La poeta nicaragüense Gioconda Belli (Managua, 1948) es la ganadora este 2026 del Premio FIL de Literatura en Lenguas Romances, que recibirá en la próxima Feria Internacional del Libro de Guadalajara, México (del 28 de noviembre al 6 de diciembre).
En los últimos años, la autora de libros como Línea de fuego (1978), De la costilla de Eva (1986) y la antología El ojo de la mujer (1991) ha sumado varios importantes galardones: entre ellos, el Premio Reina Sofía de Poesía Iberoamericana 2023 y el Premio Internacional Carlos Fuentes a la Creación Literaria, otorgado por la Secretaría de Cultura de México y la Universidad Nacional Autónoma de México (UNAM).
“Su obra, con una expresión directa y cotidiana, ha revitalizado la expresión poética del cuerpo, el deseo y el goce femenino”, destaca ahora el jurado del Premio FIL, que el año pasado distinguió al escritor y periodista libanés Amin Maalouf.
Asimismo, el lauro reconoce “su renovación del lenguaje literario, que la ha convertido en una de las voces más poderosas entre los autores latinoamericanos contemporáneos”.
Belli vive exiliada en Madrid desde febrero de 2023, cuando una corte de Managua la despojó de su nacionalidad junto a otros 93 opositores a la dictadura de Daniel Ortega.
Este lunes, la poeta agradeció una vez más al país que vuelve a premiarla y que, sobre todo, la acogió en su primer exilio en 1975: “No podía pedir un mayor abrazo para ese momento de mi vida y eso siguió durante todo el tiempo que estuve en México”, dijo.
La autora de La mujer habitada y El país de las mujeres aprovechó la feliz circunstancia para hacer también un alegato en favor de la literatura y la lectura y contra la amenaza de las inteligencias artificiales, según recoge la agencia EFE.
En conferencia de prensa virtual, sobre esta “época difícil” y este “mundo tan lleno de distracciones, con un cada vez más corto nivel de atención”. La literatura, entronces, sería ese contraveneno para evitar que “se sustituya la palabra del ser humano por una palabra mecánica”.
Subrayó Belli que no se siente sola en su actual exilio, y en cambio: “Me siento feliz de ser mujer, feliz de ser madre, de tener un cuerpo como el que tengo, que es capaz de sentir la duda y de sentir la naturaleza y todas esas grandes tensiones y pasiones.

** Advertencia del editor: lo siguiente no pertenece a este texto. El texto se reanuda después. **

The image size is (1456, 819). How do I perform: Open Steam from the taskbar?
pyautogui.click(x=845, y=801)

Celebrarlo y además invitar a tantas mujeres a participar de esa celebración, ha sido uno de los gozos que he tenido en mi literatura”, afirmó.

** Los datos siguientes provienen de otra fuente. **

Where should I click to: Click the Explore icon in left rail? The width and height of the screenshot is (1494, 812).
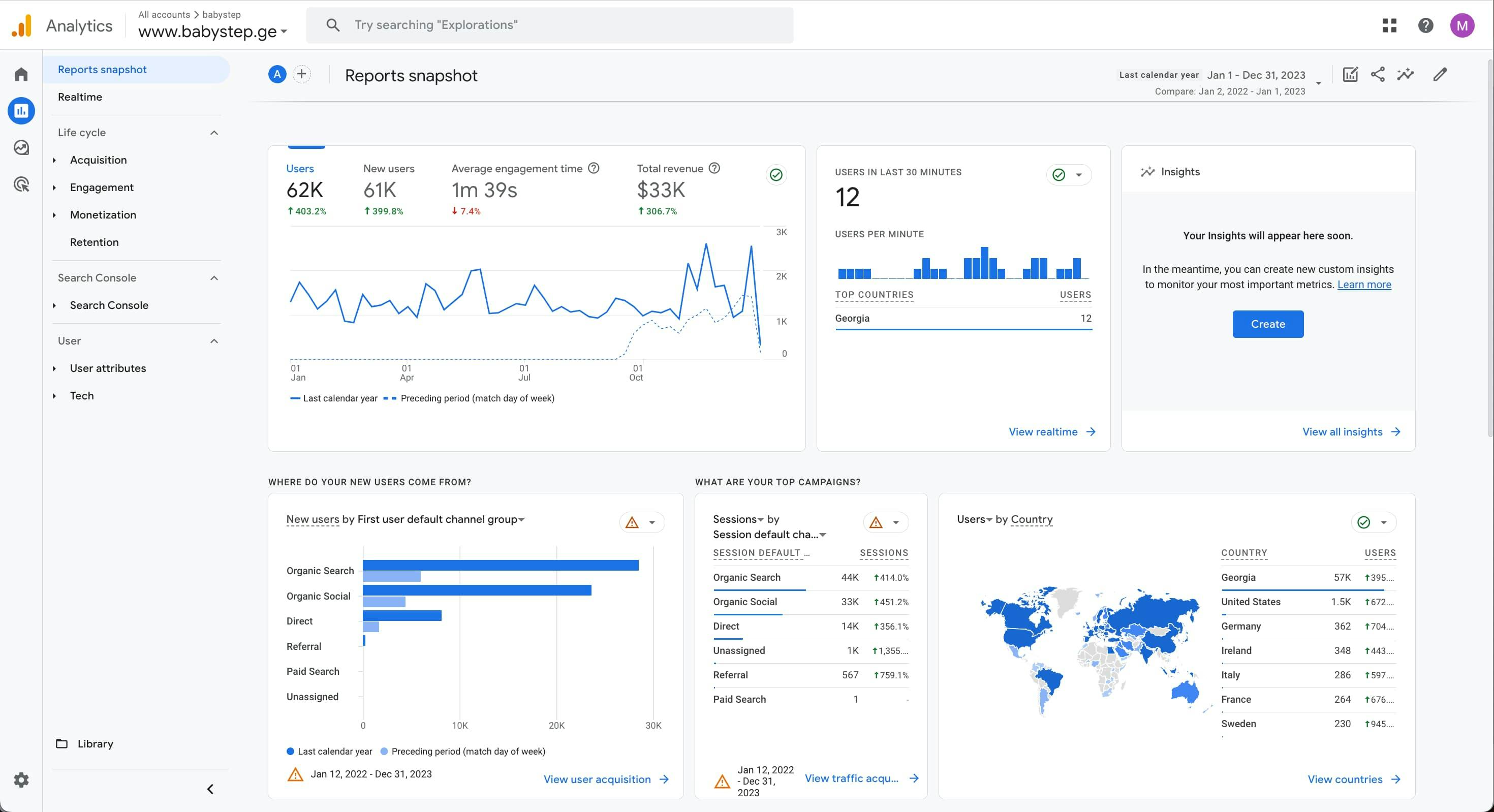click(21, 147)
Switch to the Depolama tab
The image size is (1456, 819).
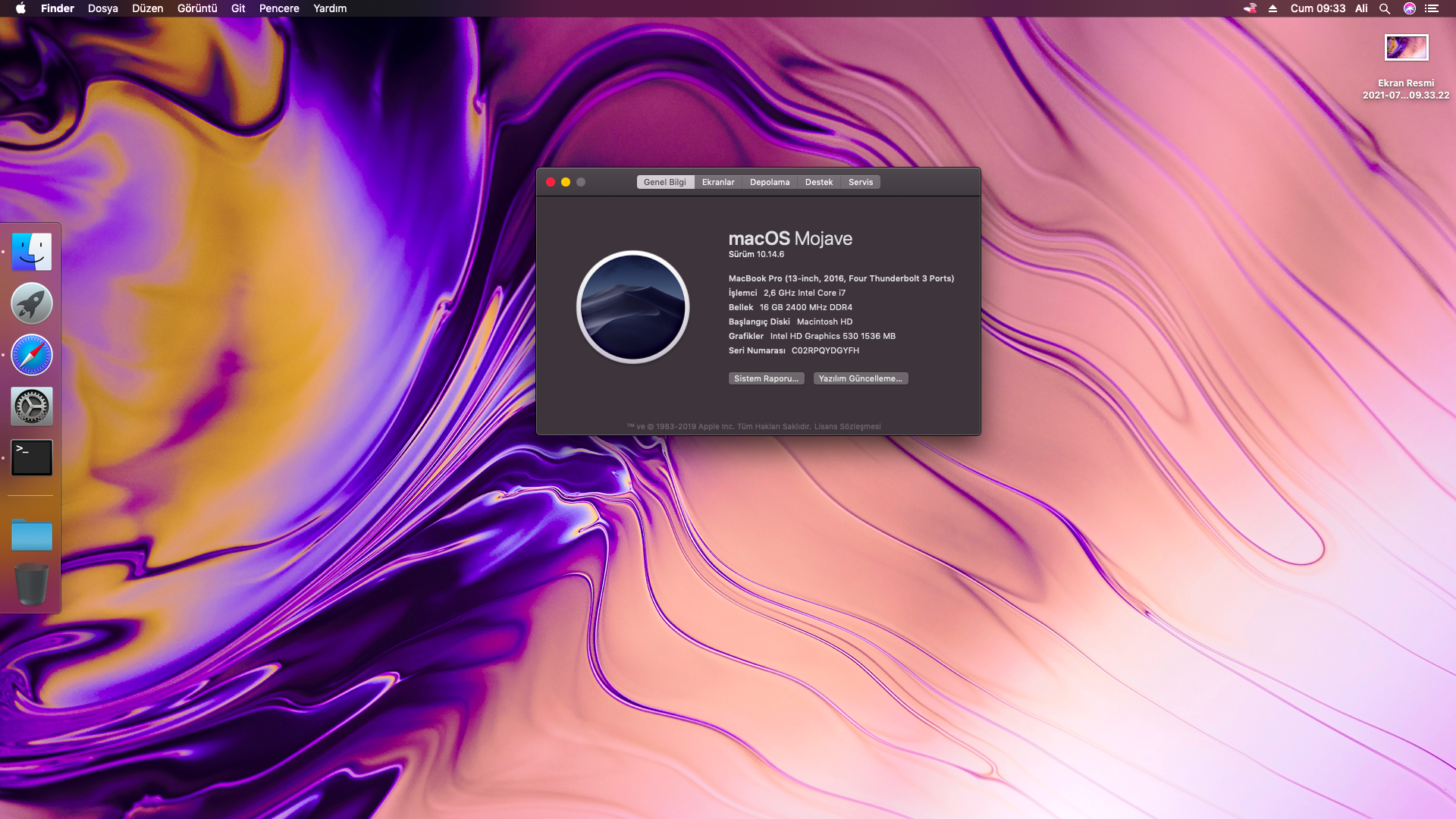point(770,182)
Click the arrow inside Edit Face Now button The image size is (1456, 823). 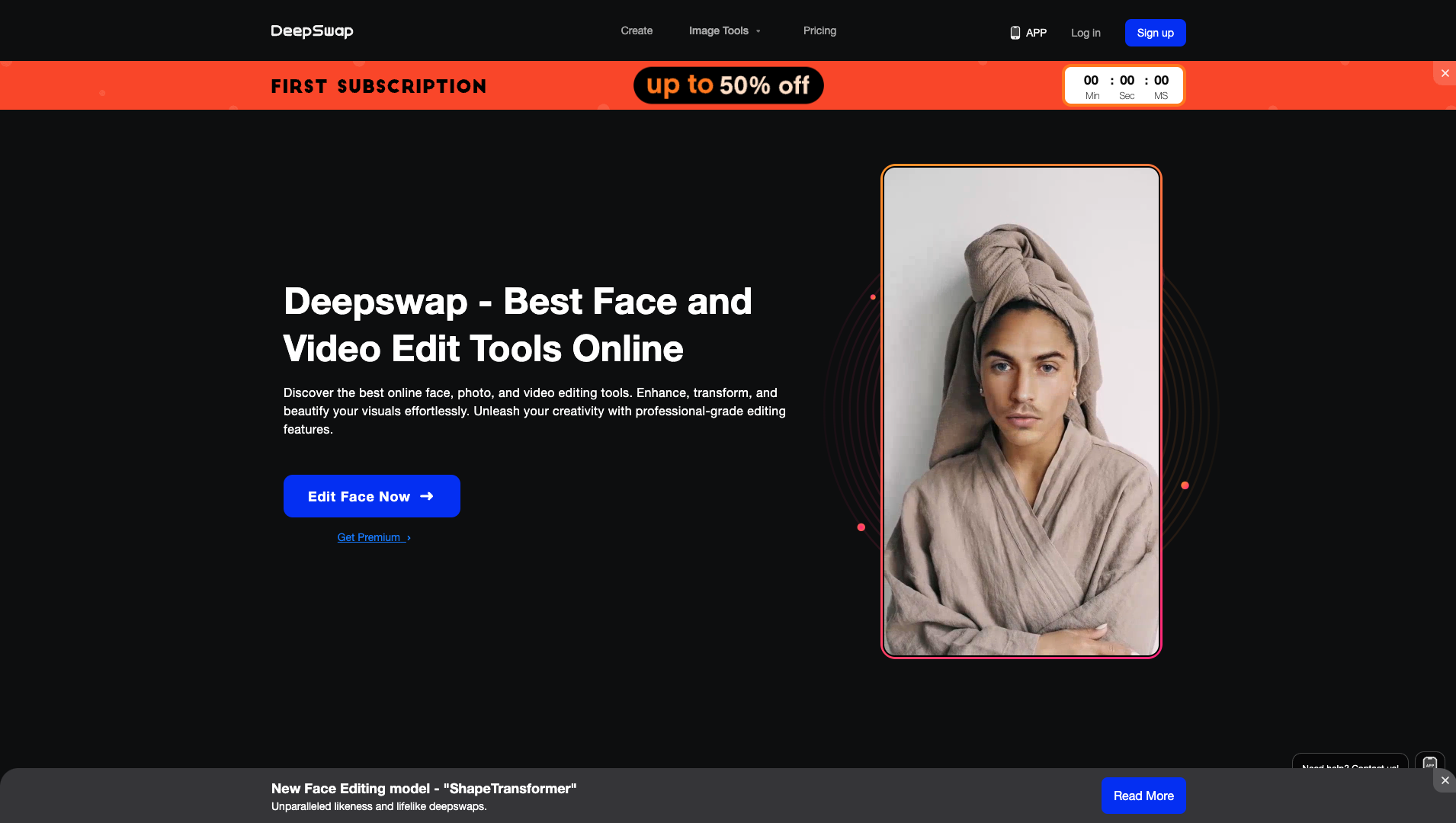(x=427, y=496)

La creación literaria fue, en principio, una suerte de instinto y, luego, también convicción: “Empecé a escribir poesía como una celebración de mi cuerpo sin darme cuenta [de] que eso iba a ser subversivo”, confesó Belli. “Cuando me di cuenta [de] que era subversivo […] también me di cuenta [de] que había una necesidad, de las mujeres, de todas nosotras de afirmarnos, de encantarnos, de ser felices y orgullosas de ser mujeres y no sentir esa discriminación”.
El Premio FIL tiene una dotación de 150 mil dólares, y la ceremonia de su entrega será el 28 de noviembre venidero, coincidiendo con la inauguración de la edición 40 de la feria del libro más grande en Hispanoamérica.